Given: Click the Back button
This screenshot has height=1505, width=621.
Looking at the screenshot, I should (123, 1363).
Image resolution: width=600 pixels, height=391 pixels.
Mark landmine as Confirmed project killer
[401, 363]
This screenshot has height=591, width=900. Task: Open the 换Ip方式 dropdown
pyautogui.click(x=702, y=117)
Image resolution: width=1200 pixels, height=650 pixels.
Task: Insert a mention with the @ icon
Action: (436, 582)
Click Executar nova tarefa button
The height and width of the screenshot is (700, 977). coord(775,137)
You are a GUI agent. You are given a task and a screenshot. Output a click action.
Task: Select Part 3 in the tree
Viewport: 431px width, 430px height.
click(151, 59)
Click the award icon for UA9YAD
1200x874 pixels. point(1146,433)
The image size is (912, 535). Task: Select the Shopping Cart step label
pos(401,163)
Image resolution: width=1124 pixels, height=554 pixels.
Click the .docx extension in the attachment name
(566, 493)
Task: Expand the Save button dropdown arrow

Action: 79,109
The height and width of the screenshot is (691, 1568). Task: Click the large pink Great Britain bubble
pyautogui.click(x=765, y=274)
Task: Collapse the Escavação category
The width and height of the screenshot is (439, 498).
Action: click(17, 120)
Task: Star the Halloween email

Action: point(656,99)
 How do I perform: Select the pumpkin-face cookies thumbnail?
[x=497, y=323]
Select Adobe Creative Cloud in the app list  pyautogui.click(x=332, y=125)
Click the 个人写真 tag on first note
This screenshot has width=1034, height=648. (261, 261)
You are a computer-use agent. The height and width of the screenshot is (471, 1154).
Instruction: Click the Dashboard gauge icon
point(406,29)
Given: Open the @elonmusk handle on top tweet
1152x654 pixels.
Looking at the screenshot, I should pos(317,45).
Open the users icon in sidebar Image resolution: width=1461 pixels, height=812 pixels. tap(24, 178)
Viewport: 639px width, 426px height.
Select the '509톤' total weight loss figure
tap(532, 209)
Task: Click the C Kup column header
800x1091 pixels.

[Problem details] Nothing outside the span should appear: transcribe the lines from the one containing "Task: Expand the Save button dropdown arrow" through the last line of the records.

[Solution]
Task: Expand the Save button dropdown arrow

Action: 79,109
The height and width of the screenshot is (691, 1568). Task: Click the large pink Great Britain bubble
pyautogui.click(x=765, y=274)
Task: Collapse the Escavação category
The width and height of the screenshot is (439, 498).
Action: click(17, 120)
Task: Star the Halloween email

Action: point(656,99)
 How do I perform: Select the pumpkin-face cookies thumbnail?
[x=497, y=323]
Select Adobe Creative Cloud in the app list  pyautogui.click(x=332, y=125)
Click the 个人写真 tag on first note
This screenshot has width=1034, height=648. (261, 261)
You are a computer-use agent. The height and width of the screenshot is (471, 1154).
Instruction: Click the Dashboard gauge icon
point(406,29)
Given: Open the @elonmusk handle on top tweet
1152x654 pixels.
Looking at the screenshot, I should pos(317,45).
Open the users icon in sidebar Image resolution: width=1461 pixels, height=812 pixels. tap(24, 178)
Viewport: 639px width, 426px height.
Select the '509톤' total weight loss figure
tap(532, 209)
Task: Click the C Kup column header
800x1091 pixels.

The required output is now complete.